### Testo
_____

Al pari di molti altri politici, la consigliera di Stato vodese Jacqueline de Quattro si è detta favorevole a norme più severe. Secondo la responsabile della sicurezza nel canton Vaud, intervistata dalla NZZ am Sonntag, i delinquenti violenti non devono poter beneficiare di simili uscite, allor quando la loro liberazione è prevista solo diversi anni dopo. Secondo la ministra del Partito liberale radicale, solo i detenuti che hanno chiaramente compiuto dei progressi e considerati come non più pericolosi da diversi esperti indipendenti, dovrebbero poter riabituarsi alla libertà verso la fine della loro pena.

La consigliera nazionale Natalie Rickli va ancora più in là. Dalle colonne della SonntagsZeitung ha annunciato l'intenzione di inoltrare una mozione parlamentare per cambiare il Codice penale. Secondo la deputata zurighese dell’Unione democratica di centro, dopo una prima recidiva, un delinquente sessuale o violento non dovrebbe più beneficiare di uscite fino al termine effettivo della sua pena detentiva.

Anche Anita Chaaban, promotrice dell'iniziativa per l'internamento a vita dei criminali sessuomani o violenti, pericolosi e refrattari alla terapia, accolta dal popolo nel 2004, intende agire. Sulle colonne della Schweiz am Sonntag e della SonntagsZeitung ha affermato di volersi impegnare a favore di un registro nazionale per gli autori di reati sessuali o violenti. A tale scopo intende lanciare una petizione. Se non fosse sufficiente prenderà in considerazione un’iniziativa popolare.

_____

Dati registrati
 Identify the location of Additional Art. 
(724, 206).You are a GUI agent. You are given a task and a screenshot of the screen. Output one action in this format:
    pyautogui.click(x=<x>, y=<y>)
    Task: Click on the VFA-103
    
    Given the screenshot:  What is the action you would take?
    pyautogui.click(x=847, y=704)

_____

### Consegna
Rispondi in breve alle domande seguenti basandoti sul testo.
1. Di quale cantone è responsabile della sicurezza Jacqueline de Quattro?
2. Su quale giornale Natalie Rickli ha annunciato l'intenzione di inoltrare una mozione parlamentare?
3. In quale anno il popolo ha accolto l'iniziativa di cui Anita Chaaban è promotrice?

### Risultato
1. Del canton Vaud.
2. Sulla SonntagsZeitung.
3. Nel 2004.